マンション大規模修繕で損しない見積りの取り方は?適正価格を見抜くポイント
2025年7月23日


大規模修繕工事の費用は大きな負担となるため、複数の業者に見積りを依頼し、適正価格を見極める必要があります。
とはいえ、いざ見積りを取ろうとしても「どの業者に依頼すべきか」「条件はどう揃えればいいのか」など、迷う方も多いのではないでしょうか。
そこでこの記事では、大規模修繕における見積りの取り方から、適正価格を見極めるコツ、注意点までをわかりやすく解説します。さらに、よくあるトラブルを防ぐためのチェックポイントもご紹介します。
工事費を抑えつつ、品質の高い修繕を実現したいとお考えのオーナーや管理組合の方は、ぜひ最後までご覧ください。
<目次>
見積りの取り方①:工事費用の相場を把握する
見積りを取る前に、まずは工事費用の相場感を把握しておきましょう。
国土交通省の「令和3年度マンション大規模修繕工事に関する実態調査」によれば、工事回数別の工事金額は、1回目が「4,000万〜6,000万円」、2回目が「6,000万〜8,000万円」、3回目以上が「6,000万〜8,000万円」「1億〜1億5千万円」の割合がそれぞれ最も高い結果となっています。
工事回数 | 工事金額で最も多い費用帯 |
---|---|
1回目 | 4,000万〜6,000万円 |
2回目 | 6,000万〜8,000万円 |
3回目以上 | 6,000万〜8,000万円/1億〜1億5千万円 |
※工事金額に共通仮設費は含んでいません。
※工事内容及び工事定義は、マンションの規模や設備内容、劣化状況、立地条件で異なります。
参考:国土交通省「令和3年度マンション大規模修繕工事に関する実態調査」
修繕費用は誰がどのように負担する?
賃貸マンションでは、修繕費用は基本的にオーナーの負担となります。資金が不足する場合や、手元資金を温存したい場合は、金融機関からの不動産担保ローンや事業融資などを活用します。
一方、分譲マンションでは、修繕積立金を使って費用をまかなうのが一般的です。不足が見込まれる場合は、一時金の徴収や積立金の増額など、追加の対策が必要になります。
また、耐震改修工事や省エネ化などが伴う大規模修繕だと、自治体によって補助金や助成金が用意されていることも。工事着工前に申請が必要なケースがほとんどですので、早い段階のうちから情報を集めておくと安心です。
ちなみに、修繕費用の支払いは、一般的に「着手金」「中間金」「完工金」の3回に分けて行われます。
【関連記事】賃貸マンションの大規模修繕費用が払えない…解決策は?
【関連記事】大規模修繕の費用はいくら?工事費用の相場や足りない場合の対処法について解説
見積りの取り方②:コンサルタントを選定する

コンサルタントの起用は必須ではありませんが、依頼するケースがほとんどです。

データセット:
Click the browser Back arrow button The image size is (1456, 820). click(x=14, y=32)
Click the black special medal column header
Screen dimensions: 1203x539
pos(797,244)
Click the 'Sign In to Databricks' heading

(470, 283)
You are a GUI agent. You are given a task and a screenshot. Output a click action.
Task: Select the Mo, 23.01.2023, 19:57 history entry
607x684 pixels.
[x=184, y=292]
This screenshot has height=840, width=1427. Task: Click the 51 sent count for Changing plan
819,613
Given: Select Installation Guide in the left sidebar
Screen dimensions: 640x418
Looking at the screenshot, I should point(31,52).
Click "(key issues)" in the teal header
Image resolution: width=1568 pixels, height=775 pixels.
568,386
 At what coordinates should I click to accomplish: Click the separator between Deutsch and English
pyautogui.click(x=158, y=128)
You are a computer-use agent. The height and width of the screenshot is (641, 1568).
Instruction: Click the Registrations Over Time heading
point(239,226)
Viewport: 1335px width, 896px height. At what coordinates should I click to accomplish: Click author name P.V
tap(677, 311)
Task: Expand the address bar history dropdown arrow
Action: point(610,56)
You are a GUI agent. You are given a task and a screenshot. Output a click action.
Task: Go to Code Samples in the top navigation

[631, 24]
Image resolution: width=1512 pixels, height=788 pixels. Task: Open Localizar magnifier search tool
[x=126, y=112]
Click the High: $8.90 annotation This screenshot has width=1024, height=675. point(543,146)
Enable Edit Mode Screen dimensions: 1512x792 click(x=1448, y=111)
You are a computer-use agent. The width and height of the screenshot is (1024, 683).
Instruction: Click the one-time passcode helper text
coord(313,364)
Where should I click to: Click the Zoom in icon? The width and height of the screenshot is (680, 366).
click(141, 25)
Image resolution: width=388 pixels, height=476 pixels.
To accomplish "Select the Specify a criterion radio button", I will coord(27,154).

作業内容:
**A.** 一覧のうち、先頭の行で始まり「[x=184, y=292]」を含む行で終わる部分(両端を含む)を、「番号」と「行」の2列からなるMarkdownの表に書き直してください。空行は除くこと。
**B.** 大規模修繕の見積りに関する記事を、表示されている最後の文の後から書き継ぐこと。

演習の結果:
**A.**
| 番号 | 行 |
|---|---|
| 1 | Click the browser Back arrow button The image size is (1456, 820). click(x=14, y=32) |
| 2 | Click the black special medal column header |
| 3 | Screen dimensions: 1203x539 |
| 4 | pos(797,244) |
| 5 | Click the 'Sign In to Databricks' heading |
| 6 | (470, 283) |
| 7 | You are a GUI agent. You are given a task and a screenshot. Output a click action. |
| 8 | Task: Select the Mo, 23.01.2023, 19:57 history entry |
| 9 | 607x684 pixels. |
| 10 | [x=184, y=292] |

**B.**
起用しないケースとして、たとえば、オーナー自身が大規模修繕に詳しい場合や、管理組合内に専門知識を持つ人がいる場合、小規模な補修工事のみを行う場合、あるいはコンサルティング業務も含めて管理会社に一任する場合などは、コンサルタントを起用せずに進めていくことが可能です。
ただ、第三者のコンサルタントによる中立的な視点と専門知識は、トラブルの回避や適正価格での高品質な工事の実現において、大きなメリットがあります。さらに、工事に関する判断や調整の手間が軽減できるため、オーナーや管理組合の負担を減らすことにもつながります。
関連記事:【賃貸マンションの大規模修繕】コンサルタントの役割は?失敗しない選び方
見積りの取り方③:書類を準備する

見積り作成を依頼する際、「建物診断報告書」「修繕計画書」「修繕仕様書」を提出するのが一般的です。
施工会社によって必須でない場合があったり、施工会社が診断してくれる場合もありますが、これらの書類を準備する過程で工事の内容や使用する材料、工期などが明確になりますし、同一条件で各施工会社から見積りを取ることができるので、準備しておいた方が良いでしょう。
建物診断報告書とは?
建物診断報告書は、外壁や屋上、共用部、設備などの現状を専門的な視点で詳しく調査・診断する書類です。ドローンや赤外線などの技術を活用して、より正確な劣化状況を把握し、修繕が必要な箇所を洗い出す場合もあります。
さらに、住民アンケートを実施して実際の使用感や不具合などを反映させると、より精度の高い報告書が作成できます。
修繕計画書とは?
修繕計画書は、建物診断の結果をもとに、「いつ」「どこを」「どのように」修繕するかを計画した書類です。大規模修繕の基本方針やコンセプトを示すほか、外壁・屋上・給排水・電気設備など各部位の修繕時期やサイクル、概算費用も明記します。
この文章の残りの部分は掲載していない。